- **WHAT NEEDS TO BE DONE**
Copy the items below word for word, from the line containing "Where should I" up to and including the line containing "point(5,546)", and include nothing else.

[Begin EXTRACTED MATERIAL]

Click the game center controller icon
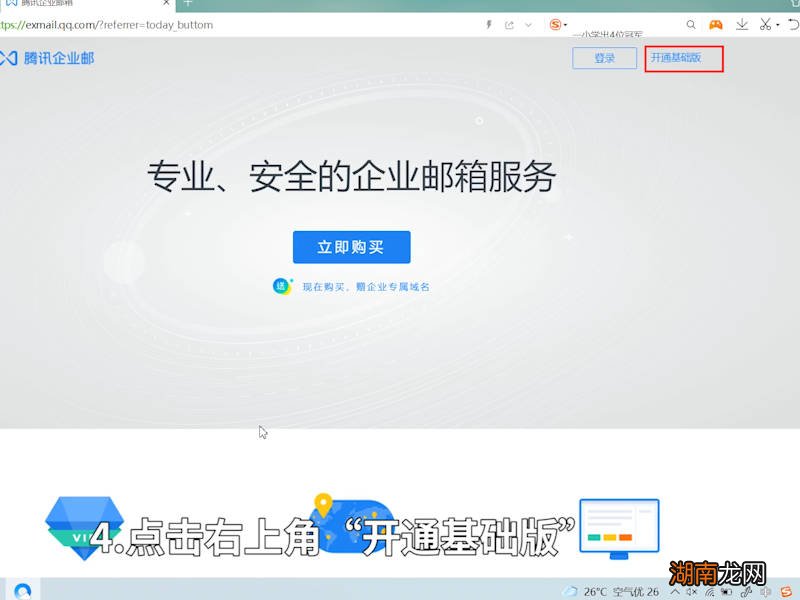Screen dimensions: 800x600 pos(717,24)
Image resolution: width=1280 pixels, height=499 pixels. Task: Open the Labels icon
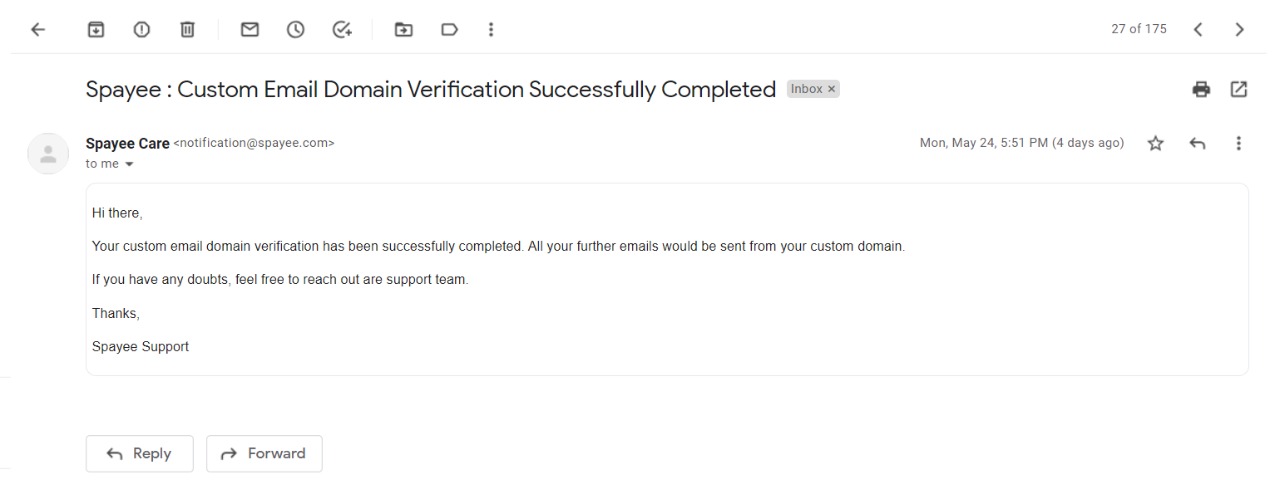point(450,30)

[End EXTRACTED MATERIAL]
[Begin EXTRACTED MATERIAL]

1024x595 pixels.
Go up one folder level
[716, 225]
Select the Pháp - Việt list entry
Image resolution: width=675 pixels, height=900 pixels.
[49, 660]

[End EXTRACTED MATERIAL]
[Begin EXTRACTED MATERIAL]

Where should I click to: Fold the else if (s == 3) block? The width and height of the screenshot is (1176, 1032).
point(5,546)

[End EXTRACTED MATERIAL]

- **CORRECT ANSWER**
Where should I click to: Fold the else if (s == 3) block? The width and height of the screenshot is (1176, 1032).
point(5,546)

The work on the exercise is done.